Format every line of the entries as a numbered list, omitting blank lines and leaving the pictures out.
## begin Supplied entries
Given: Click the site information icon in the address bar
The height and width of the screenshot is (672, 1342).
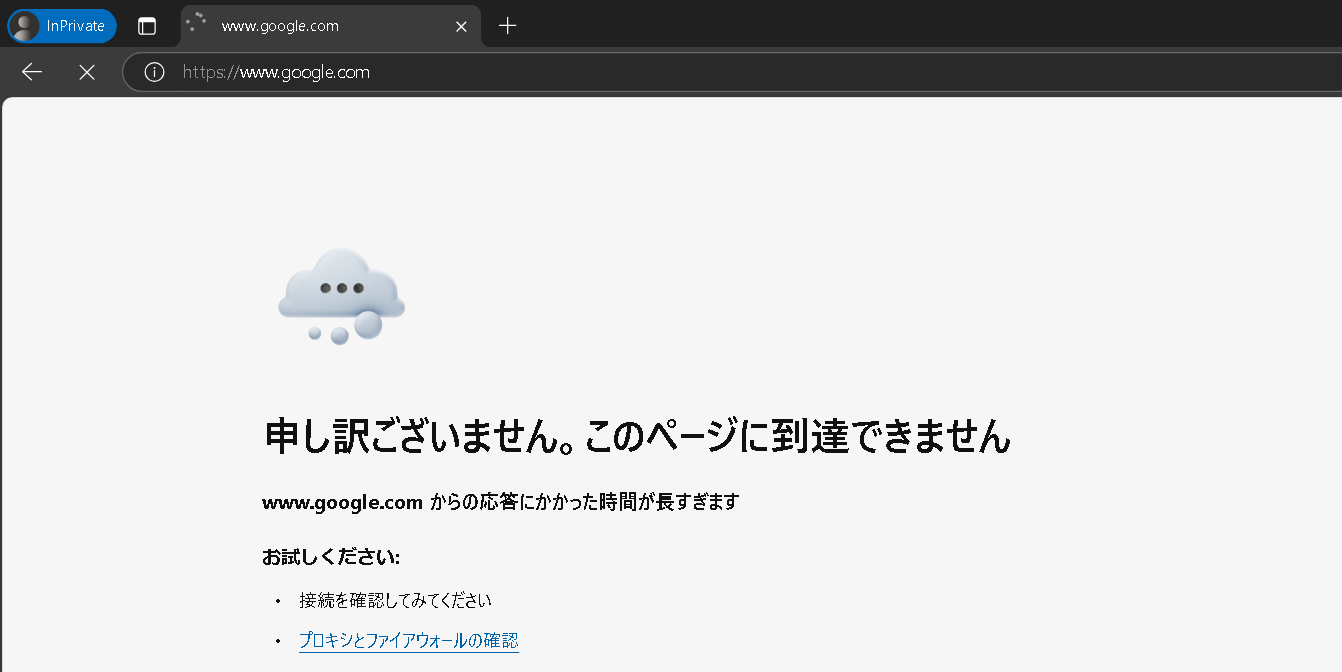Looking at the screenshot, I should (152, 71).
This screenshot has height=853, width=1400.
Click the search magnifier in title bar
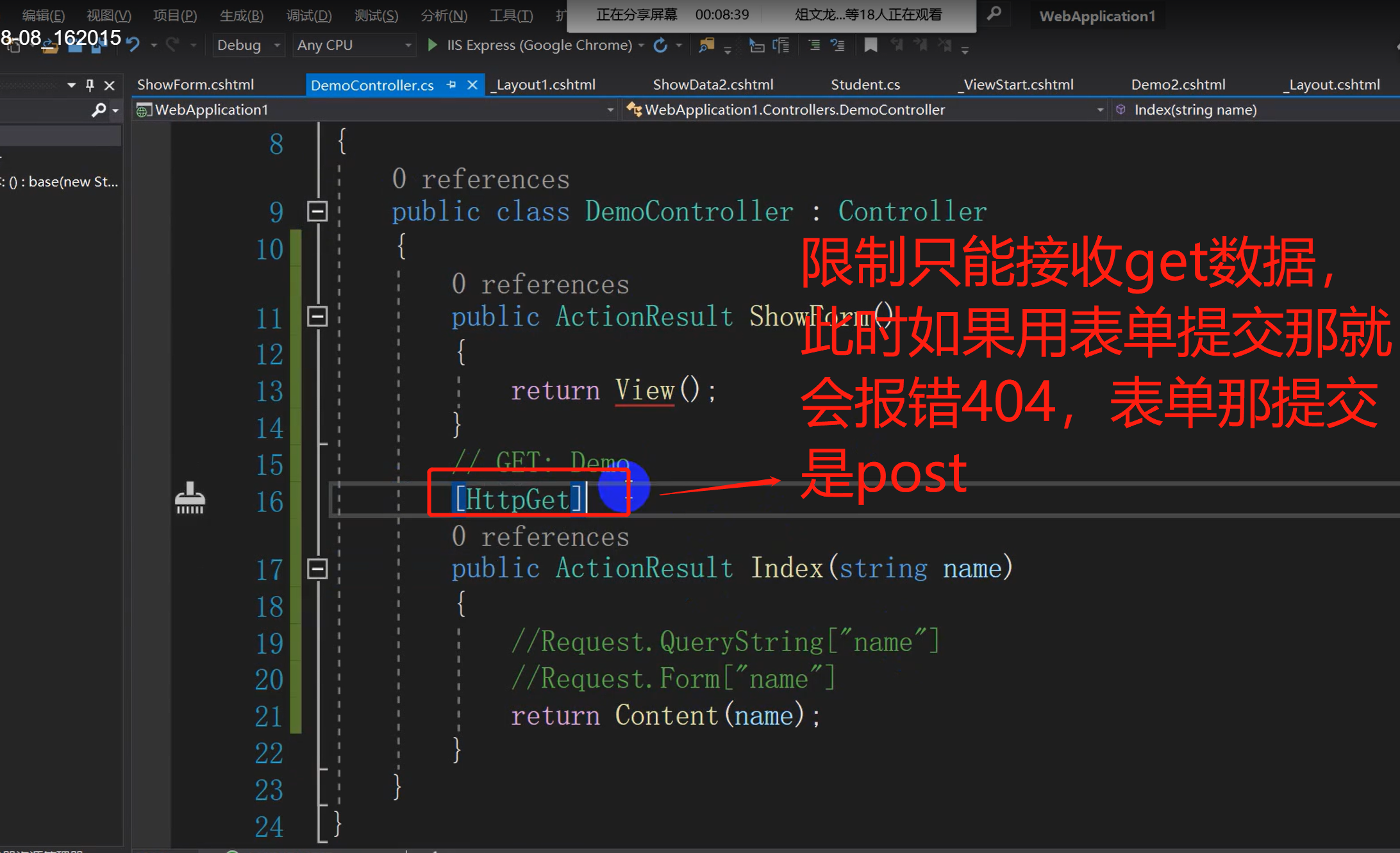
## end Supplied entries
** Exercise answer **
1. Given: Click the site information icon in the address bar
2. The height and width of the screenshot is (672, 1342).
3. Looking at the screenshot, I should (152, 71).
4. This screenshot has height=853, width=1400.
5. Click the search magnifier in title bar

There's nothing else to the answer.